Objective: The aim of this study is to assess the association between clinical and radiological features as well as of isocitrate dehydrogenase 1 and 2 (IDH 1,2) mutations with outcome in head and neck chondrosarcomas.
Study design: Retrospective study.
Setting: Tertiary referral center.
Methods: Clinical, histological, and molecular data of patients with head and neck chondrosarcomas treated by surgery were collected.

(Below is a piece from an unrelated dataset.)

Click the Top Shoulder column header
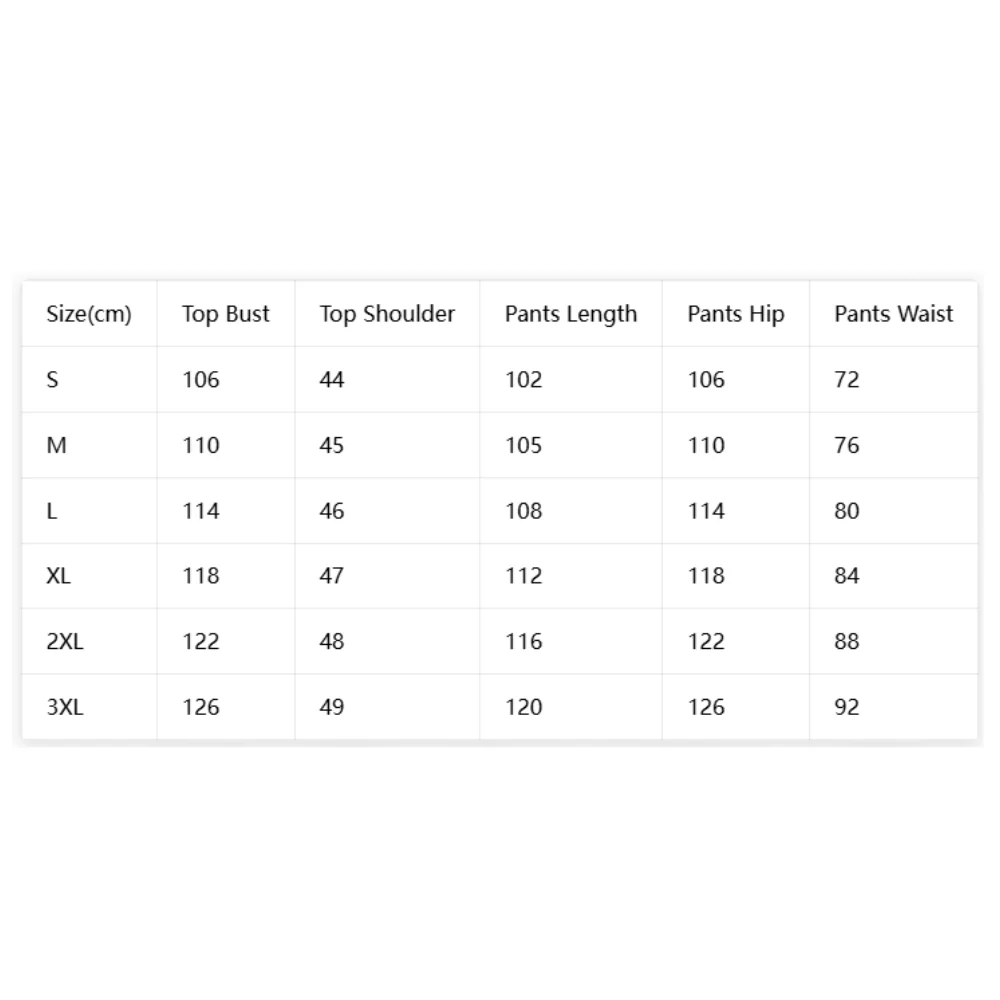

Results: Forty-six patients were included. The mean age at diagnosis was 56 years (range, 17-78). The tumor originated from the skull base (52.2%), facial bones (28.2%), or laryngotracheal area (19.6%). At last follow-up (median 52.5 months), 38 patients were alive, 30 of which were disease free, whereas 8 had died, 4 of disease progression and 4 of other causes. Fourteen (30.4%) had local recurrence and 2 (4.3%) had lung metastasis. All cases were negative for cytokeratin AE1/AE3, brachyury, and IDH1 at immunohistochemistry, while Sanger sequencing identified IDH1/2 point mutations, typically IDH1 R132C, in 9 (37.5%) tumors arising from the skull base. Margin infiltration on the surgical specimen negatively affected the outcome, whereas no correlation was identified with IDH mutation status.
Conclusions: An adequate margin positively affects survival. IDH mutation status does not affect patient outcome.
Keywords: cartilaginous tumor; chondrosarcoma; gene mutation; head and neck; isocitrate dehydrogenase.